What is My Risk For Vulvar Cancer?
Can you answer yes to any of these questions:
- Do you have Human Papilloma Virus (HPV)?
- Have you had cervical pre-cancer or cervical cancer?
- Do you have a condition such as HIV, the virus that can lead to AIDS, that makes it hard for your body to fight off health problems?
- Are you a smoker?
- Do you have chronic vulvar itching or burning?
If I have some of these risk factors will I get vulvar cancer?
Remember, having one or more of these risk factors does not mean you will get vulvar cancer.
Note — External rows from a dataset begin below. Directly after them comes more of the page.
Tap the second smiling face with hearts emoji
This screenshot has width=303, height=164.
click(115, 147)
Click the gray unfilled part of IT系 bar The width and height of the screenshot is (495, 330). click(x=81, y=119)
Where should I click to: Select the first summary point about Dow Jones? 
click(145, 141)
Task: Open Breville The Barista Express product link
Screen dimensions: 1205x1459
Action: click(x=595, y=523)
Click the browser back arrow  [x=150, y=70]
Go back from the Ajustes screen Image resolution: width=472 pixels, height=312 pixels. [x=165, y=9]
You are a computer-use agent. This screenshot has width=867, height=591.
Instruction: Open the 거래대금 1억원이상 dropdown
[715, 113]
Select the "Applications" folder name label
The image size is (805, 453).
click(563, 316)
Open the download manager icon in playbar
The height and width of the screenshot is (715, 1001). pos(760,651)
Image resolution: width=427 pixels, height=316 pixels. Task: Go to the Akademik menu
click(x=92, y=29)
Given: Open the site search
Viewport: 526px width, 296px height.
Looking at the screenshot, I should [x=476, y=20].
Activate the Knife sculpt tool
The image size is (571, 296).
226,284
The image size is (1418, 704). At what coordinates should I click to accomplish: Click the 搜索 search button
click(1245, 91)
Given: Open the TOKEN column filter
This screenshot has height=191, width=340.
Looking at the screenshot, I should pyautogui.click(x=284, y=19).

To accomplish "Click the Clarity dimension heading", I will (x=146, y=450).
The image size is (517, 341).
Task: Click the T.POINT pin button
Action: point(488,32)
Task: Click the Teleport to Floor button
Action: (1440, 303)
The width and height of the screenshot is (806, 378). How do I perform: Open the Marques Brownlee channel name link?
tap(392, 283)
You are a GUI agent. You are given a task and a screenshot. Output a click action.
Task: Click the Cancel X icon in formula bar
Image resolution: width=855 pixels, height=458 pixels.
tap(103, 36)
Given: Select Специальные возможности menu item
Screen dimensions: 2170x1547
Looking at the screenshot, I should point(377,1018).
However, if you have one or more risk factors, you should schedule regular visits with your doctor and communicate any symptoms you might be experiencing.
In 2016 the American Cancer Society estimates that there will be 5,950 new cases of vulvar cancer and 1,110 women will lose their fight against the disease.
What Symptoms Should I Be Looking For?
Most vulvar cancers do not cause signs or symptoms early on.
If you do have symptoms, they may include:
- Itching, burning or bleeding on the vulva that does not go away
- Color changes on the skin of the vulva – redder or whiter than normal
- Skin changes on the vulva – including a rash or warts
- Sores, lumps or ulcers on the vulva that don’t go away
- Pain in your pelvis, especially when you urinate or have sex
Since other conditions can cause these symptoms as well, it is important to see your doctor if you experience any of these symptoms.
How Can I Prevent Vulvar Cancers?
- Get the HPV vaccine. It protects against the types of HPV that most often cause cervical, vaginal, and vulvar cancers. If you are between the ages of 9 and 26, talk to your doctor about the HPV vaccine.
- Take steps to reduce your risk of getting HPV or HIV, such as avoiding sex or limiting your number of sexual partners.